Archive for the 'admin' Category

The Inexact Science of Optimizing MySQL

Monday, January 21st, 2008

The past week or so, I’ve been playing database administrator: monitoring load, examining the log for slow queries, tweaking parameters, rewriting queries, adding indexes, and repeating the cycle over and over again. It’s a tedious, time-consuming, and exhausting process.

Tuning is tricky because inefficiencies aren’t always immediately apparent, and there may be uncontrollable factors affecting performance in VPS environments. Here are some things I’ve learned or had to refresh myself about with respect to tuning MySQL.

Don’t assume anything about why queries are slow. Under high load, a lot of queries can pop up in the slow query log just because the database is working hard. It doesn’t necessarily mean every query needs optimization. Try to look for patterns, and expect to spend time reviewing queries that are already optimized.

Look for strange queries. Don’t recognize it? Well, maybe it shouldn’t be there. I found an expensive query for a website feature that was obsolete months ago; it was being made even though the data wasn’t being used or displayed anywhere.

EXPLAIN is your friend. Interpreting the output makes my head pound sometimes, but it’s absolutely necessary. Invest the time and effort to understand it.

Multi-column indexes are a necessary evil. Most tables I was examining had only single-column indexes, causing complex WHERE clauses and/or ORDER BY to do costly “Using temporary; Using filesort” operations. Adding a few multi-column indexes helped a great deal. In general, I dislike multi-column indexes because they require maintenance: if you modify a complex query, you might have to add or change the index, or it will become slow as molasses. But unfortunately, that’s the tradeoff for performance.

The “same” query can behave differently with different datasets. A query can sometimes use an index, and sometimes use a filesort, depending, for example, on constants in the WHERE clause. Be sure to use EXPLAIN with different values.

Give the query optimizer hints. Disk access is slow, especially on the VPS, so I wanted to avoid filesorts at all costs. Using STRAIGHT_JOIN forced MySQL to process an indexed table first; otherwise, it believed that a filesort would be faster in some cases. It might be, sometimes–but if you think you know better, use the hint.

Disk access on a VPS can be wonky. It depends a lot on what else is happening on the hardware node. This relates somewhat to the previous point: all other things being equal, MySQL could be right about a filesort being faster than an index. But it’s usually not the case in an environment where disk I/O is very costly.

Reduce the number of joins wherever possible. It doesn’t seem like a few indexed joins into “lookup” tables (basically key-value types of things) would affect performance that much, but amazingly, it can. Really. Break up queries into smaller, simpler ones if at all possible.

Run ANALYZE TABLE and OPTIMIZE TABLE. The manual says you don’t typically need to run these commands, but I found frequently updated tables benefit from this maintenance, even if they have only a few thousand records.

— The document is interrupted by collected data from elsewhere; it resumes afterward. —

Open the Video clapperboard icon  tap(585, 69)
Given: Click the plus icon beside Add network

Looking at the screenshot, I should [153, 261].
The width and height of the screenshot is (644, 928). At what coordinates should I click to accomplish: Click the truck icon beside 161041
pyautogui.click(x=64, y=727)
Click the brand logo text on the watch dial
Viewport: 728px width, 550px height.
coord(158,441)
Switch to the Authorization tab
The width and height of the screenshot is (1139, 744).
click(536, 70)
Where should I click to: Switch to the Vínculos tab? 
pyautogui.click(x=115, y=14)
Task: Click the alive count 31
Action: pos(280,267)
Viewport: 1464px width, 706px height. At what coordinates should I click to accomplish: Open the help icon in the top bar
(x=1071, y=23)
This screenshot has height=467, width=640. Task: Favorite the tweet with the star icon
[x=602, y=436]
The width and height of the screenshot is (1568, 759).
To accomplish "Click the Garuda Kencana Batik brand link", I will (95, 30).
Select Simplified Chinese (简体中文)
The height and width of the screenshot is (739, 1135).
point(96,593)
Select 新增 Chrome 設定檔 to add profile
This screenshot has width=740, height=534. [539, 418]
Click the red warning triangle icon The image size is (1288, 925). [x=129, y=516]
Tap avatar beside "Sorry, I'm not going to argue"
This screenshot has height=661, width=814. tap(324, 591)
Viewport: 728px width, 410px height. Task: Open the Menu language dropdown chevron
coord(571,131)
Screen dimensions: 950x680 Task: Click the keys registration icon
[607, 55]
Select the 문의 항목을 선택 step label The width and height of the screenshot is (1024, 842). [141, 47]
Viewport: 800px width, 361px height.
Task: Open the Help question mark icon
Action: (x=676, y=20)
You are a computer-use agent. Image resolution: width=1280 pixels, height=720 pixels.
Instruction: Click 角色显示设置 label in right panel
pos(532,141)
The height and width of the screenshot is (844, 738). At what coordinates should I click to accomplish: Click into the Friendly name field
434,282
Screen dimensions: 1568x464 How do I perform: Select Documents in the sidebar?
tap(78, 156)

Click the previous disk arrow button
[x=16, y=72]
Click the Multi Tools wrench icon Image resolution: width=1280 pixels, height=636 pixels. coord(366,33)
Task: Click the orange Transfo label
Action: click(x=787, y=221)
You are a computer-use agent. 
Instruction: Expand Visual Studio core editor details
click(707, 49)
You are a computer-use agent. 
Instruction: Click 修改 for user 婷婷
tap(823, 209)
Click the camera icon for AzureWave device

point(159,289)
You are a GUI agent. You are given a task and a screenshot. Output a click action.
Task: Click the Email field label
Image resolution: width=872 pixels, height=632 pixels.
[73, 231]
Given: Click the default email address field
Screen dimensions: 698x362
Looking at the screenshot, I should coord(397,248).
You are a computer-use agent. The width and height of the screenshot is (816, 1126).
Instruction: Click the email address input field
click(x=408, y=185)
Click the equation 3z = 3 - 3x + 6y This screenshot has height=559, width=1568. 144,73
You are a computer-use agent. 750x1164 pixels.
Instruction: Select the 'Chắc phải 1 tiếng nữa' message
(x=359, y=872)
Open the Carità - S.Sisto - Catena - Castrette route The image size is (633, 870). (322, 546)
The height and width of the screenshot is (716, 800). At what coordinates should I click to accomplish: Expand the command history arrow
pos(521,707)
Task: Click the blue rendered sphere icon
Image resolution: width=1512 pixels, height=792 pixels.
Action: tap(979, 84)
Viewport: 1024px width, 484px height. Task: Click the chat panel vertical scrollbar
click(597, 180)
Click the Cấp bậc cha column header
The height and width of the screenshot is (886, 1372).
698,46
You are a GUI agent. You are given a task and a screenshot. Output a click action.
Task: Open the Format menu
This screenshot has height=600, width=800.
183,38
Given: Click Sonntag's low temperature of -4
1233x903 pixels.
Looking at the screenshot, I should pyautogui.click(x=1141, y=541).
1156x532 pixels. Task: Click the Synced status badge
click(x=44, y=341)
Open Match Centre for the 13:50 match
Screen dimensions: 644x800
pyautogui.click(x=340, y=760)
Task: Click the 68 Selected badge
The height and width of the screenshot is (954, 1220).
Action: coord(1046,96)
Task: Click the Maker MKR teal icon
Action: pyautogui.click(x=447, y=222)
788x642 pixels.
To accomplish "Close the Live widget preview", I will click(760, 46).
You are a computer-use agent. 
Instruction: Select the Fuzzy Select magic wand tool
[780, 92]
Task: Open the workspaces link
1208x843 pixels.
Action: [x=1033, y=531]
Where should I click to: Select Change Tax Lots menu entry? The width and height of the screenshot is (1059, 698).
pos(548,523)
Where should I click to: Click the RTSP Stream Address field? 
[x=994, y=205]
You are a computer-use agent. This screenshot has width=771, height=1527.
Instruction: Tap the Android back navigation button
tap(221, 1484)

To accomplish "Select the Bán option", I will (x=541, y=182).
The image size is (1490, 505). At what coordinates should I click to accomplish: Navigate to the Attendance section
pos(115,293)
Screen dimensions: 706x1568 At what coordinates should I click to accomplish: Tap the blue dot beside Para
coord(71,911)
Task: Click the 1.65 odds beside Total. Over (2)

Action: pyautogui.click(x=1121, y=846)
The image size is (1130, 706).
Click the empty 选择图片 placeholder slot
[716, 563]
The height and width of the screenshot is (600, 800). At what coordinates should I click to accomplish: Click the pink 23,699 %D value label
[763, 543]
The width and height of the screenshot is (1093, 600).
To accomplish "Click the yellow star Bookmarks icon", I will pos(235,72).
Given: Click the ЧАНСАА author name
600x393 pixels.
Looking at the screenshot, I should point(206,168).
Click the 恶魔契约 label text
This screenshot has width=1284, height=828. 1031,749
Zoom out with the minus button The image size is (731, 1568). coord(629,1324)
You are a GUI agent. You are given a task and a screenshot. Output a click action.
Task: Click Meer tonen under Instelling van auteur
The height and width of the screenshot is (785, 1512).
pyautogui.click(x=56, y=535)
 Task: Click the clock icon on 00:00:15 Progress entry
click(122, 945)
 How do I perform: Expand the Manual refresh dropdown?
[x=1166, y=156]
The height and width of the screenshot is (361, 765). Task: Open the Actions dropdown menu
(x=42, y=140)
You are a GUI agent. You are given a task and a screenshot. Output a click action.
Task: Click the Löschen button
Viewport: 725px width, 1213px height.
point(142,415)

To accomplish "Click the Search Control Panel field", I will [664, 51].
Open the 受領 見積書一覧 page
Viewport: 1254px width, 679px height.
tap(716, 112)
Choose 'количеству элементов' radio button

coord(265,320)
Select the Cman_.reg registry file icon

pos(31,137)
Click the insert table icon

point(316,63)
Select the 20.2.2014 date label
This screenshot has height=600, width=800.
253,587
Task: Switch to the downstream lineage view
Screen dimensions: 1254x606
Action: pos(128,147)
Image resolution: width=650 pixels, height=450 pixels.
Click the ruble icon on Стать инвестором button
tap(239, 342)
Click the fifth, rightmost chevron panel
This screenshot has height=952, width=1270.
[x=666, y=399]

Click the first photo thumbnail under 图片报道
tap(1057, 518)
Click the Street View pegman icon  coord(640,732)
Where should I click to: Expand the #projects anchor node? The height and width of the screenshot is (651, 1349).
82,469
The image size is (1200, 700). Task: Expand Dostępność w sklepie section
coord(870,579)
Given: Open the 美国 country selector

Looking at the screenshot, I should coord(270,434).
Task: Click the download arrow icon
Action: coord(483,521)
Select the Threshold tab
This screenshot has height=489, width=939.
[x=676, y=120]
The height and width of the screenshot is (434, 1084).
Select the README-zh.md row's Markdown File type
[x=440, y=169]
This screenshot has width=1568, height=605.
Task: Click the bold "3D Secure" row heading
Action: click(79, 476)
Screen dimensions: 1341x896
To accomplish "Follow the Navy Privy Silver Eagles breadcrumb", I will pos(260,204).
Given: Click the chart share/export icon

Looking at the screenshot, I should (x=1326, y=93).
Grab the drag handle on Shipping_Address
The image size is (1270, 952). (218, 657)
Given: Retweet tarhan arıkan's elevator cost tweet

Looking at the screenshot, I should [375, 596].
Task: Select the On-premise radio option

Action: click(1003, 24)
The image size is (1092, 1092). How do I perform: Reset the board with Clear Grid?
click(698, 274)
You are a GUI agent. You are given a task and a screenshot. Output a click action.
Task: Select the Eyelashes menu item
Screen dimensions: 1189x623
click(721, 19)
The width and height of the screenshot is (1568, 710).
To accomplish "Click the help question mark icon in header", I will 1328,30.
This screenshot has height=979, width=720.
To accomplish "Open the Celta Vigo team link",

Work iteratively. Somtimes performance problems are localized to one or two spots, but more often, inefficiencies are spread out over a lot of queries; they may become noticeable only after several passes, as server conditions fluctuate. Discovering these problem areas takes a lot of patience.

Up and Running

Sunday, August 19th, 2007

This domain is being served from a slicehost.com VPS account, which I’m sharing with my friend Danny. We spent a few hours installing a typical LAMP environment from Debian packages. It all went smoothly; we’re pretty much set up. Eventually, we’ll get around to putting actual content up on our respective domains, but we expect traffic and load to remain very light. So we spent most of our time dealing with the main resource limit on our “box”: memory.

There’s lots of information available on various optimizing strategies for Apache and MySQL, but it basically boiled down to 2 things for us. In Apache, we lowered the number of start/max/min servers, and loaded only modules we needed. In MySQL, we decreased the sizes of various buffers and queues, and also disabled InnoDB support. The latter alone changed the initial size of MySQL from 20 megs of resident memory to 9 megs! I’m sure we’ll continue to tweak later on, but memory usage seems fairly reasonable right now for what we’re running.

It’s funny to reflect on how far open source software has come in general. I remember talking nine years ago with some corporate guy in New York about a piece of open source he promptly dismissed as “not ready for the enterprise” (that phrase always makes me laugh. Whose enterprise, exactly? Mine?). Back then, it was common to hear disparaging stuff like that all the time.

And now–is there anything that’s NOT enterprise ready?! Maybe the suits are happy, but I’m not sure everyone else has benefitted. As the software has grown in scalability, performance, and features, the requirements have also increased drastically. And that means the bar is higher for even a fairly standard LAMP environment, for example. Default installs of Apache, MySQL and PHP can be real memory hogs.

I’ve been discovering a few interesting alternative projects with lighter feature sets. lighttpd and thttpd are both high-performance, small-foot web servers. And a lot of folks seem to be looking to SQLite if they don’t need the fancier features of a complex RDBMS. Maybe I will experiment with these at some point.